Exercise 1: In the souffle discussion, how long should the oven door stay closed to keep cold air from collapsing the souffle?
Exercise 2: Quote the souffle discussion from "In baking souffles, I" up to and including "them?. Many thanks.".

Source text:
◇ ◇ ◇ ◇ ◇ ◇ ◇
In baking souffles, I find that they start deflating from the moment I remove them from the oven. One chef suggested adding xanthan gum which is hard to find and quite expensive. Do you think arrowroot might work, or can you suggest another alternative to stabilize them?. Many thanks.
Try a small amount of cream of tartar instead of xanthan gum. Cheaper, more readily available, and the acid stabilizes the protein matrix.
Also, some tips from Better Homes and Gardens: use a collar, beat your egg whites to a stiff peak but remember to GENTLY fold them in, and don't open the oven door for at least 20-25 minutes to prevent cold air from collapsing the rising souffle.
And yes, even properly cooked souffles do deflate somewhat. Serve immediately and be gentle when removing from the hot oven - no banging the pan down onto the table.
Its normal for a souffle to deflate after leaving the oven. In the past with chocolate souffle i have had success with whipping the egg whites to a stiff peaks then carfully folding the mixture together. Keep in mind that you have only a minute or so to get the souffle to the guest carefully with out banging it on the table. The longer you can keep your souffle hot and steaming, the longer it will stay risin.
I always use s "collar" when making a soufflé and what it is is a strip of grease proof paper that you wrap around your souffle dish about 2-3 inches taller than the top edge of the dish, tied with kitchen string. It will stop the souffle from spilling over the edge of the dish. Just remove it before serving.
◇ ◇ ◇ ◇ ◇ ◇ ◇
Given data:
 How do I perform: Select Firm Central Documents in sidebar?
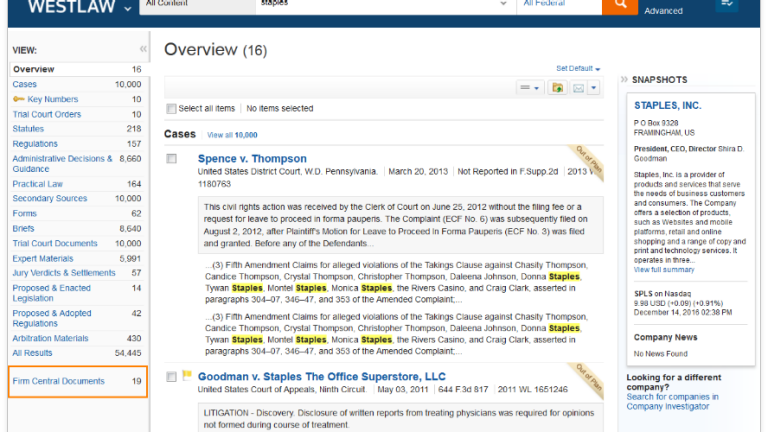tap(58, 381)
◇ ◇ ◇ ◇ ◇ ◇ ◇
Response 1: At least 20-25 minutes.

Response 2:
In baking souffles, I find that they start deflating from the moment I remove them from the oven. One chef suggested adding xanthan gum which is hard to find and quite expensive. Do you think arrowroot might work, or can you suggest another alternative to stabilize them?. Many thanks.